Chris spends three months researching his novels, and the entire gestation period takes a year - he writes them in long hand. “It’s vital to get the forensics right and the expert Ian Pepper is a fantastic source. There’s a lot of intriguing stuff about arson and its detection in my new book. You’ve got to be wary of the amazing advances in DNA because a crime can be solved so quickly these days that a crime writer wouldn’t be able to fill a page with his tale, let alone an entire novel.” As for authentic dialogue, Chris says that travelling on public transport and listening in to conversations is important to him.

His love for a girl from Marple, in Cheshire, brought Chris to the outskirts of Manchester. The Sussex-born Sociology graduate is proud that themes, rather than characters, dominate his work and says that Spicer is emphatically not a Mancunian Rebus, the Edinburgh detective created by Ian Rankin. “There is little cynicism in Spicer, and he is younger, and he has none of the world weariness or complicated love life of Rebus,” he says. “My Spicer novels have permitted me to explore so many topics that interest me: consumer and car culture, the way we treat animals, plastic surgery and terrorism have all been the topics that have galvanised my work.”
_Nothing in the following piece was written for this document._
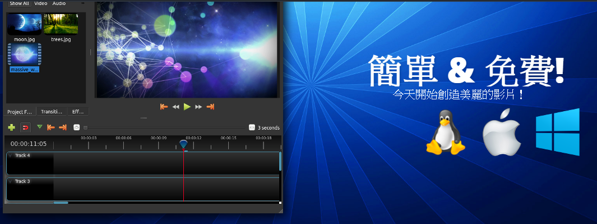Jump to next marker in timeline toolbar
Image resolution: width=597 pixels, height=224 pixels.
pos(63,127)
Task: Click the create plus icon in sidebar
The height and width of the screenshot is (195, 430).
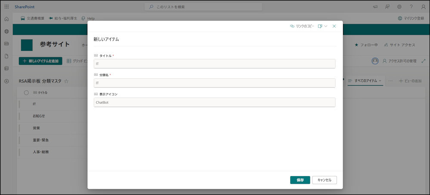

Hell’s Fire’s extremely prescient theme, the way certain people pervert a religion, can be added to that list. When a church is torched in central Manchester and a charred corpse and satanic symbols are found in the ruins, DI Spicer is called in. Blaise Pascal’s view that ‘men never do evil so completely and cheerfully as when they do it from a religious conviction’ provides the book’s template and as Spicer is drawn in as the bodies turn up, others close to him become equally affected. It is thoughtful and exciting crime fiction at its best.

Hell’s Fire is published by Orion on 1 May at £9 99 pbk and £18 99 hdbk.